The little basket in Olelbis's house that the one drop filled stood
there, and Olelbis said,--
"Now you are dry, all you people in this sweat-house. You are thirsty,
you are anxious for water. Here is one drop of water. We do not know
who will drink first; but there is an old man on the west side of the
sweat-house crying all the time, crying night and day, for water. Let
him come and look at it." He meant Hubit.
Hubit stood up, came, looked at the basket and said: "What good is
this to me? There is only a drop there. It will do me no good."
"Drink what there is; you talk so much about water," replied all the
others, "that you would better drink."
"That drop can do no good to any one."
"Well, take a taste, anyhow," said Olelbis; "it will not hurt you."
"I don't want a taste, I want a drink," answered Hubit.
"Take a drink, then," said Olelbis.
Hubit began to drink. He drank and drank, took his belt off about the
middle of the forenoon, put his head on the edge of the basket and
drank from morning till midday, drank till two men had to carry him
away from the water and lay him down at the upper end of the
sweat-house.
Though Hubit drank half a day, the water in the basket was no less.
Kiriu Herit drank next. He drank long, but did not lower the water.
After him Sutunut drank till he was satisfied; then Moihas drank all
he wanted.
"Let all come and drink. When each has enough, let him stand aside,"
said Olelbis.
Tsararok drank, and then Kuntihle drank; then Hus and Tsurat; after
them the old women, Pakchuso Pokaila, the grandmothers of Olelbis,
drank; then Toko; then Kopus drank. But the people murmured, saying,--
"Kopus is no Hlahi; he ought not to have any of our water. He is only
good for acorns."
The two Tsudi girls, who had sung so long, drank very heartily.
Lutchi lived outside, east of the sweat-house; they called him to
drink.
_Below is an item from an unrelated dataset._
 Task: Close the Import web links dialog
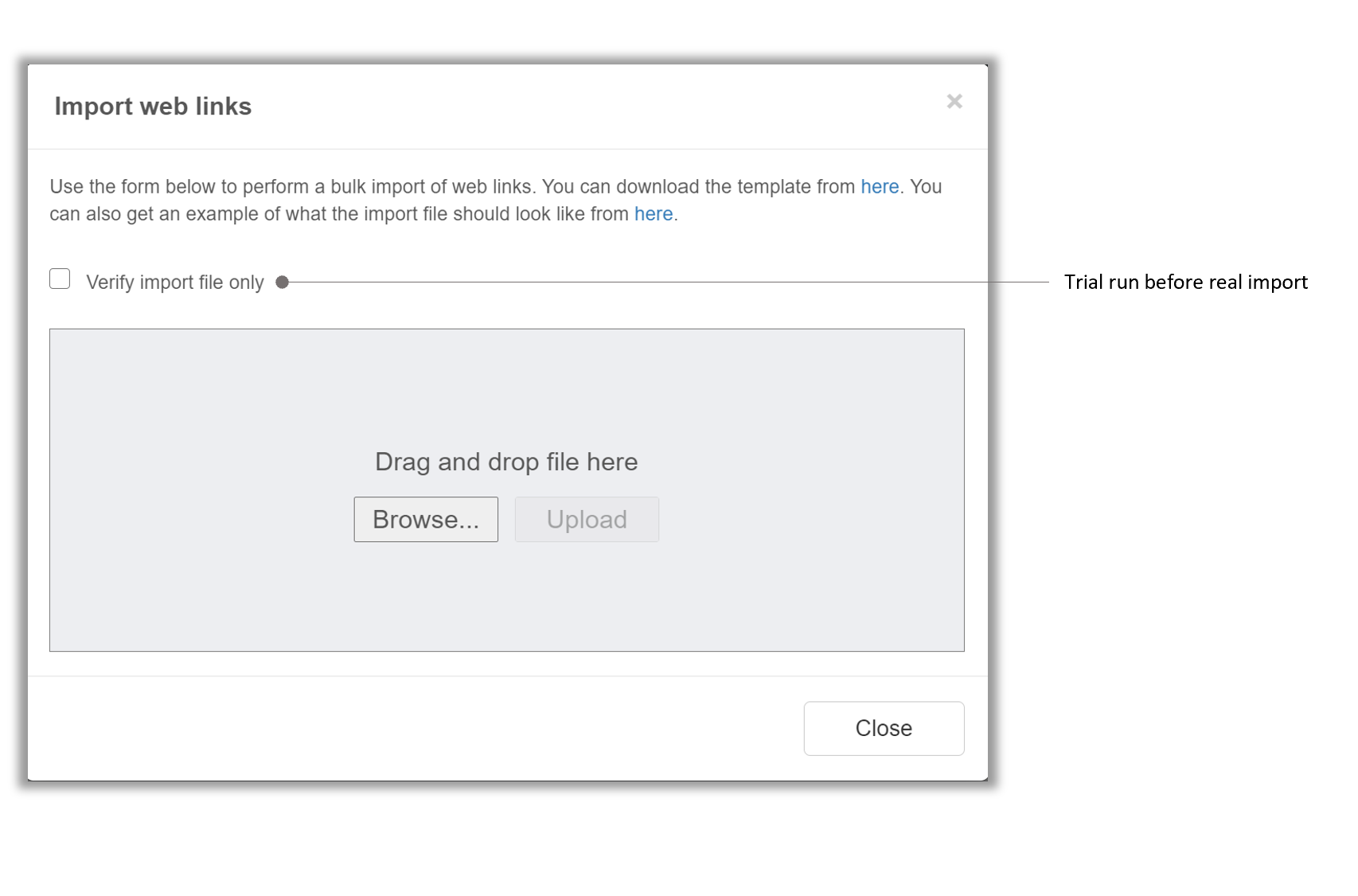tap(883, 727)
He took one sip and went out. Lutchi never liked water.
Now Sanihas Yupchi, who had brought the water, drank of it; and last
of all, Olelbis.
When all were satisfied, and Toko had gone back and lain down in his
place north of the sweat-house, the basket was put near him; and ever
after Toko had water in abundance, and so had every one.
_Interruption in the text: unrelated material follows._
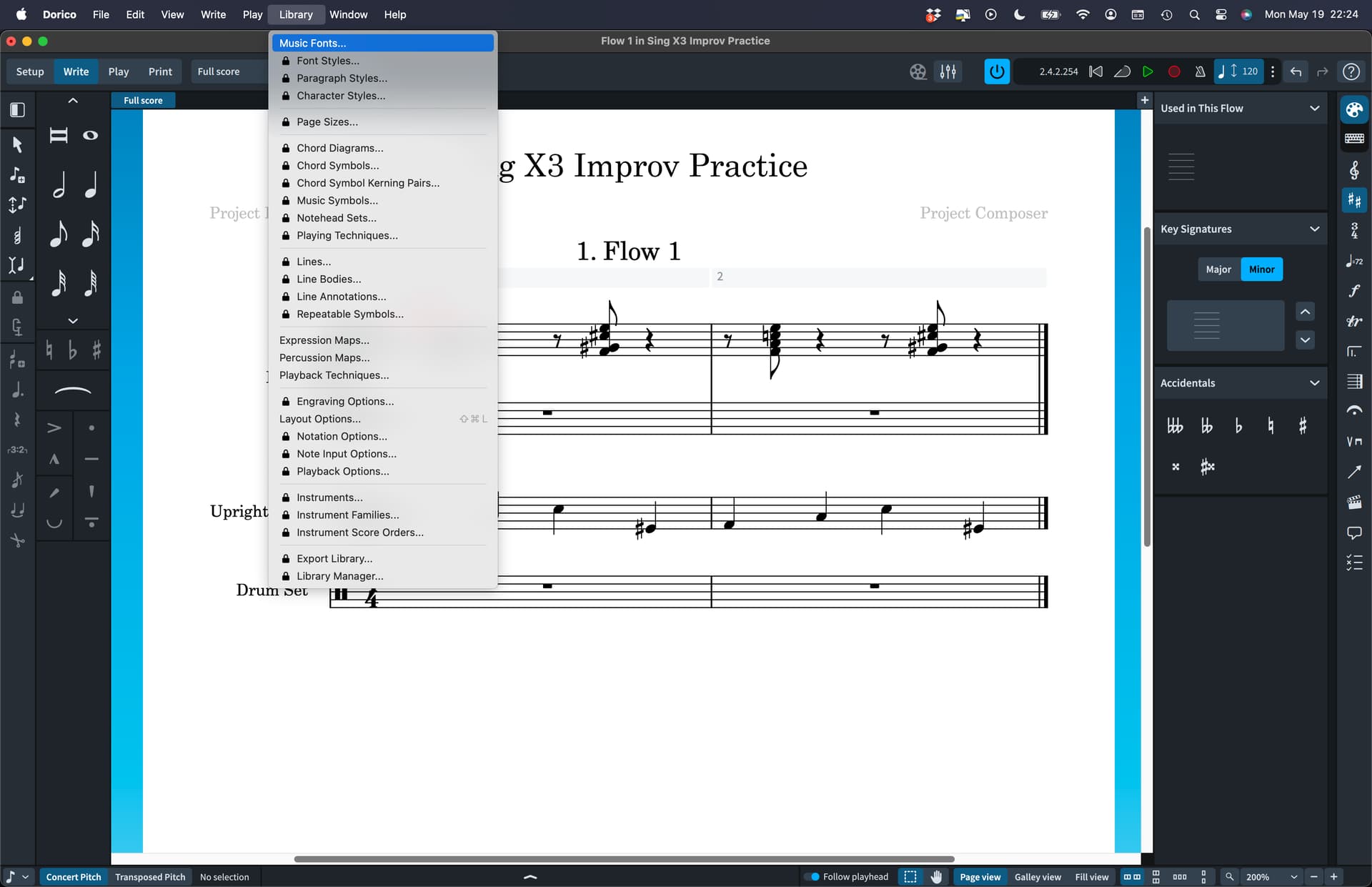The image size is (1372, 887).
Task: Click the horizontal scrollbar under the score
Action: click(x=624, y=859)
There was plenty of water ever after in Olelpanti for all uses; but if
Sanihas Yupchi had not brought it, all might have perished for want of
water.
"I will go home now," said Sanihas Yupchi, after he had drunk. He
wished well to every one and went away.
When Kut was carrying the basket westward, every drop that fell made a
spring,--wherever a drop fell a spring appeared.